-- MATERIAL FOR THIS EXERCISE follows --
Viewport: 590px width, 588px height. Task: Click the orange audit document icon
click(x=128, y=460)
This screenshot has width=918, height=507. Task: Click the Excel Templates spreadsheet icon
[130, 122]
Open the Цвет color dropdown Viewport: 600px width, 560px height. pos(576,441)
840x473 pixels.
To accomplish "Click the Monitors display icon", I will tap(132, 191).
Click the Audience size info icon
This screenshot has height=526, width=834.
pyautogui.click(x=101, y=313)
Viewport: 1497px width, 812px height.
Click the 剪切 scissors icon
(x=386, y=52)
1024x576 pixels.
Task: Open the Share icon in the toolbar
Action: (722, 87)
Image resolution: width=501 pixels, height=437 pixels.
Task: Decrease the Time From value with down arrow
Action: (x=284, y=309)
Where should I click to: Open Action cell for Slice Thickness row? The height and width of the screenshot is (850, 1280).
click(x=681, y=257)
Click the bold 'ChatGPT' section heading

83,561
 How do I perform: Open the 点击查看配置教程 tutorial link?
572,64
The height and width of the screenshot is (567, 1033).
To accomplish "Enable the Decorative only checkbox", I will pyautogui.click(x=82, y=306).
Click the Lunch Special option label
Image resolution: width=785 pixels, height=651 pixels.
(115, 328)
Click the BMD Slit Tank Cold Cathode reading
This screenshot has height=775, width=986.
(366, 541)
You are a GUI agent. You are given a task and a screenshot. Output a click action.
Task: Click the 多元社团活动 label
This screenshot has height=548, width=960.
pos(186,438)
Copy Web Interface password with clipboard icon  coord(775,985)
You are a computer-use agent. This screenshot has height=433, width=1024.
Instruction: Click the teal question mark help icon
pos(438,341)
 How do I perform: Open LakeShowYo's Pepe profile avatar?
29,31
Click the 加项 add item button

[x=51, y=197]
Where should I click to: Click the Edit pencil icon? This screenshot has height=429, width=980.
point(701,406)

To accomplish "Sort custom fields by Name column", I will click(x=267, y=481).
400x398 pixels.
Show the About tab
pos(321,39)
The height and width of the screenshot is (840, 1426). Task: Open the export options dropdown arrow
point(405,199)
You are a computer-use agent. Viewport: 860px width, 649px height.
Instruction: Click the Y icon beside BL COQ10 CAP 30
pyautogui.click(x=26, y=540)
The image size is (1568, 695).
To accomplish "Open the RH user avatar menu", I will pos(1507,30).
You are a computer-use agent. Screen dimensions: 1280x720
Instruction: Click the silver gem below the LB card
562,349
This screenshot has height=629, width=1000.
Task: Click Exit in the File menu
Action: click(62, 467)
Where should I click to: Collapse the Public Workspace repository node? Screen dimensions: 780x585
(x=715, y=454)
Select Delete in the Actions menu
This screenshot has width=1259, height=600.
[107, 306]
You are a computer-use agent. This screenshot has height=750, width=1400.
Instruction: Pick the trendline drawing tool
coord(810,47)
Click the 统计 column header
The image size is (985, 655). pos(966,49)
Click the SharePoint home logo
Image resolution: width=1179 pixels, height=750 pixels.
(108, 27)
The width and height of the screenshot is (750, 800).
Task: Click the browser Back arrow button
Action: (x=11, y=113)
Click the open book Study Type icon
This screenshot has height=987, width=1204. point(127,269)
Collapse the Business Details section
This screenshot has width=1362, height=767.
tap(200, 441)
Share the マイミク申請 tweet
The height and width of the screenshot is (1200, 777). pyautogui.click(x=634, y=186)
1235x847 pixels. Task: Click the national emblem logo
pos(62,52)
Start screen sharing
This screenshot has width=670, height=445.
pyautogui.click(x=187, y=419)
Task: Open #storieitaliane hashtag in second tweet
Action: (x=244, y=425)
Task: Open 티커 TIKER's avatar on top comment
-- MATERIAL FOR THIS EXERCISE concluded --
**YOUR OBJECTIVE:** Report, from the entries above, each line where "computer" is found.

**RESPONSE TO THIS TASK:**
You are a computer-use agent. This screenshot has height=433, width=1024.
You are a computer-use agent. Viewport: 860px width, 649px height.
You are a computer-use agent. Screen dimensions: 1280x720
You are a computer-use agent. This screenshot has height=750, width=1400.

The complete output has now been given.